Après l'examen de 500 pièces et documents budgétaires ainsi que l'interview d'une centaine d'acteurs, les trois courageux signataires de ce rapport explosif - Valery Madianga, Paulin Kibendelwa et Christelle Nsimba - établissent que "Entre 2021 à 2023, font apparaître des faits suivants : Une institution budgétivore : le Parlement a dépensé 1,1 milliard de dollars américains (3,31% du budget de l'Etat), dont 60% ont été utilisés par l’Assemblée Nationale et 40% par le Sénat. Ce montant correspond aux besoins actuels exprimés par le secteur du développement rural pour réhabiliter 40.000 Km de route de desserte agricole et désengorger les territoires avec les chefs- lieux des provinces de la RDC...".
Le Centre CREFDL enfonce le clou en affirmant que "301,3 millions USD ont été utilisés au mépris des règles légales et réglementaires de la comptabilité publique. Aucun rapport explicatif des dépassements n'a été élaboré ce qui soulève des doutes sur la crédibilité des dépenses". Il est établi que Christophe Mboso et son bureau ont dépensé 90 millions USD pour acheter 24 véhicules contre le plafond autorisé de 4,5 millions USD, enregistrant un dépassement de 1 999,85%. A cela s’ajoute, la dilapidation des fonds affectés au projet de construction des bureaux des commissions parlementaires, du dispensaire du Parlement et du dépôt des archives. Pour couronner le tout, les enquêteurs relèvent l'absence d'avis de non objection et violation des règles de base des procédures de transparence de passation des marchés publics.
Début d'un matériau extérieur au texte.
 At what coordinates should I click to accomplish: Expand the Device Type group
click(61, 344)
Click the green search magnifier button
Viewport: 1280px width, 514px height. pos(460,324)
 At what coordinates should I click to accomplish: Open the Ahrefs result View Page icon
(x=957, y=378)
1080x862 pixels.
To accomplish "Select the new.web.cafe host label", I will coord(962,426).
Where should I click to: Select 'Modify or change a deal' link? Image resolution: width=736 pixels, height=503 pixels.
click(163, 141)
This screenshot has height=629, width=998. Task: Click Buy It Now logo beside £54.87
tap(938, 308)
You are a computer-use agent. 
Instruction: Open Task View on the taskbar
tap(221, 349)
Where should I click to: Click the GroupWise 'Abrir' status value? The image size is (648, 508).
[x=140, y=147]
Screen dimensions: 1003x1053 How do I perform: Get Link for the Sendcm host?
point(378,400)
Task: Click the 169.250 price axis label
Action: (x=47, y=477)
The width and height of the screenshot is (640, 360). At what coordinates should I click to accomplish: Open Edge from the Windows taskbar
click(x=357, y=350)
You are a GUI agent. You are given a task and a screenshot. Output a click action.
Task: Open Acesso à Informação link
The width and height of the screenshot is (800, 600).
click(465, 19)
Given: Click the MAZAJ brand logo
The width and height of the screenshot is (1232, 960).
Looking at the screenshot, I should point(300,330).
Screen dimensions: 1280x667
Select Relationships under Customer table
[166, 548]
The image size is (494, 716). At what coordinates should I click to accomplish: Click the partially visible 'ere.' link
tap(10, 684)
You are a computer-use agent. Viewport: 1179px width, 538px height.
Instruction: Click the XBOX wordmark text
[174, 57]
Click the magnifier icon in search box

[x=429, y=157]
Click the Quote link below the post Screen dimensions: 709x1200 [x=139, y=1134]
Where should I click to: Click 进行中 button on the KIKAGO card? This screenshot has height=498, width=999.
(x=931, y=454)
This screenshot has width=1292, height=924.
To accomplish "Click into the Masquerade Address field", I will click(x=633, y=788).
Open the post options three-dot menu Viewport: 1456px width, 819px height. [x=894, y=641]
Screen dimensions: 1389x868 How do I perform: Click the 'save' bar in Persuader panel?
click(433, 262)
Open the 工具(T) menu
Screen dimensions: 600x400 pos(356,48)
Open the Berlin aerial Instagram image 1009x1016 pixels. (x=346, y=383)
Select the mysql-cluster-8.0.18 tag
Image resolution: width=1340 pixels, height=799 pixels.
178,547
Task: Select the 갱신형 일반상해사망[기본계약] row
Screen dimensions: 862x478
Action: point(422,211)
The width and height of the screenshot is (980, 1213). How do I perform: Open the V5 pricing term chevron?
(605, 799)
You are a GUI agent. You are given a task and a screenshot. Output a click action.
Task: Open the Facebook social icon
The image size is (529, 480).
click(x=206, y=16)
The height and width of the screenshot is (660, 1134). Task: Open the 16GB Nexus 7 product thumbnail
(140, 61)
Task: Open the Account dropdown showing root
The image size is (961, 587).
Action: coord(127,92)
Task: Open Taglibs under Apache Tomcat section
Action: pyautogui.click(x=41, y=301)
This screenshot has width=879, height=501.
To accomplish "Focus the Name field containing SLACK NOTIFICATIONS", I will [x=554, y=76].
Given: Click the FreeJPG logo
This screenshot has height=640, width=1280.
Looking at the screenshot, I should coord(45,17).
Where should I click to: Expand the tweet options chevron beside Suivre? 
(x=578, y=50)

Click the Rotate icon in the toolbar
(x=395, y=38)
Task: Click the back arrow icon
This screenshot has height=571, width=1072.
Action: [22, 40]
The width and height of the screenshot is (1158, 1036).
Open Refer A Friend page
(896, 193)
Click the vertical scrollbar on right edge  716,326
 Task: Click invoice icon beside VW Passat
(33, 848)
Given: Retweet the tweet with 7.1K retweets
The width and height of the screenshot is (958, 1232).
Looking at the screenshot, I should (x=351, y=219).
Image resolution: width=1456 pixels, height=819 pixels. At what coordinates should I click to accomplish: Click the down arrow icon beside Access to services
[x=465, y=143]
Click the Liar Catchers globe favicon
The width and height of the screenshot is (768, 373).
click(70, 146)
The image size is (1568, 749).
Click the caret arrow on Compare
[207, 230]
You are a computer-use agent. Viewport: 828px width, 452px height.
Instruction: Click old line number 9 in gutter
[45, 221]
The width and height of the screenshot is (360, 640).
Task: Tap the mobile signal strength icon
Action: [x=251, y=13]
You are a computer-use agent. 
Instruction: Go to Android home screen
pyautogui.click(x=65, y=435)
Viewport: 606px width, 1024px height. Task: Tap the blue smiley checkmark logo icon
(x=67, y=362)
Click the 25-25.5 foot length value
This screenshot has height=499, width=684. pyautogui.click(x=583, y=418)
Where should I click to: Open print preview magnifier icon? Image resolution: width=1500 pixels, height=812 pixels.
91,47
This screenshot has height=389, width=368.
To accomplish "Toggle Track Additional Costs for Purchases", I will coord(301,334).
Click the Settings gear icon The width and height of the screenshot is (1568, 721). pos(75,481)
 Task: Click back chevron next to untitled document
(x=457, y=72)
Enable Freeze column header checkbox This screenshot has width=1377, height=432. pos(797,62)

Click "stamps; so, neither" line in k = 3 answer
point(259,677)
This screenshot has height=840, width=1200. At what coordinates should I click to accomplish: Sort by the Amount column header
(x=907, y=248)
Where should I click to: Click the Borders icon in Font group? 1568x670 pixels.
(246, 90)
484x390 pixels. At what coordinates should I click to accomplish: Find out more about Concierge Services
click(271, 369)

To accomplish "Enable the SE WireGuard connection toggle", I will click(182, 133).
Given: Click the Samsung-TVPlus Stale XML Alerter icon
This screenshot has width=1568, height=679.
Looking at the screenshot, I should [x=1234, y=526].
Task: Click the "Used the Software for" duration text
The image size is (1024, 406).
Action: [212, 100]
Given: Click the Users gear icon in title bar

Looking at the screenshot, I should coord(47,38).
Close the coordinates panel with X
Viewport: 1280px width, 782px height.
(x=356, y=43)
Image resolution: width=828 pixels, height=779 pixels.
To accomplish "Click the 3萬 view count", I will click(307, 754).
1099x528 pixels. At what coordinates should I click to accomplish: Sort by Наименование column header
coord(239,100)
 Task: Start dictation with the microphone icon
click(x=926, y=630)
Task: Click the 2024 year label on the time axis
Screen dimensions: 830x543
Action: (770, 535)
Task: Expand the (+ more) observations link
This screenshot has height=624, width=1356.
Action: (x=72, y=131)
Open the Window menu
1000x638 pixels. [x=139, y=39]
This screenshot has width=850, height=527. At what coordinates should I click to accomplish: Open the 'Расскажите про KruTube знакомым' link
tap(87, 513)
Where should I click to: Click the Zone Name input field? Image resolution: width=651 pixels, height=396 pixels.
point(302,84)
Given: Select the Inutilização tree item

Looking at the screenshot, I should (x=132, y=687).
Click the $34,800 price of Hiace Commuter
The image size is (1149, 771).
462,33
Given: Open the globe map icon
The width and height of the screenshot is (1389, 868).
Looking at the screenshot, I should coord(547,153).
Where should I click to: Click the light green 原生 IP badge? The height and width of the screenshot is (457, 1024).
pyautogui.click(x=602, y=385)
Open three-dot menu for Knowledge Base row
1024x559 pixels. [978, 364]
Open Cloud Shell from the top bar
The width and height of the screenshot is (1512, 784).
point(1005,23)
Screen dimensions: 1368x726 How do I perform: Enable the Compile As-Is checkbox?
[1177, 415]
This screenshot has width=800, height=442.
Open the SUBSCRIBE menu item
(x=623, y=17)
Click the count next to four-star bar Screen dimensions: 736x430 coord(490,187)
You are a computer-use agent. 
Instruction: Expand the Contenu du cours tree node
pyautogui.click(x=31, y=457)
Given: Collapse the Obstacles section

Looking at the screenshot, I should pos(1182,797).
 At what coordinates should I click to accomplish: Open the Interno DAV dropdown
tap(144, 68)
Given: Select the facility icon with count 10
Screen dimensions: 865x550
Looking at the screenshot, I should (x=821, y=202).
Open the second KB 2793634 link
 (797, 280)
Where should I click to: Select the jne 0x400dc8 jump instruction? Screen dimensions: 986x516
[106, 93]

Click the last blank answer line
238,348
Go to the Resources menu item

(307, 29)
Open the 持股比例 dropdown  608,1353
Face à ces révélations embarrassantes, Mboso a rapidement rangé ses ambitions pour se contenter d'un poste de deuxième Vice-Président au sein du nouveau Bureau. Un choix peu glorieux, mais dicté par l'instinct de survie. Mboso veillera désormais à ce que personne ne regarde de trop près ses activités passées, nous dit un confident de Kamerhe qui se réjouit de l'opportune publication du rapport du CREFDL.
Lots de consolation pour Bemba et Bahati
Enfin, dans ce jeu d'ambitions, Félix Tshisekedi a jonglé avec les appétits de ses autres alliés. Faute d'institutions, Modeste Bahati a réussi à caser son fils comme questeur de l'Assemblée. Un juteux poste familial. Quant à Jean-Pierre Bemba, il a obtenu une place pour sa sœur dans le bureau en échange de quelques faveurs et de son maintien à la tête du très juteux ministère de la Défense.
Ainsi va la politique congolaise : scandales, détournements, gestion familiale ou clanique, le tout assaisonné d'impunité et de corruption. Un mélange explosif concocté pour maintenir la majorité présidentielle à flot. Mais attention, chacun se surveille et guette la moindre erreur. Ce second mandat de Félix Tshisekedi sera un véritable numéro d'équilibriste entre changement constitutionnel et désignation d'un dauphin. Mais tout cela n'est rien d'autre qu'un jeu de dupes où le moindre faux pas risque de mener au naufrage.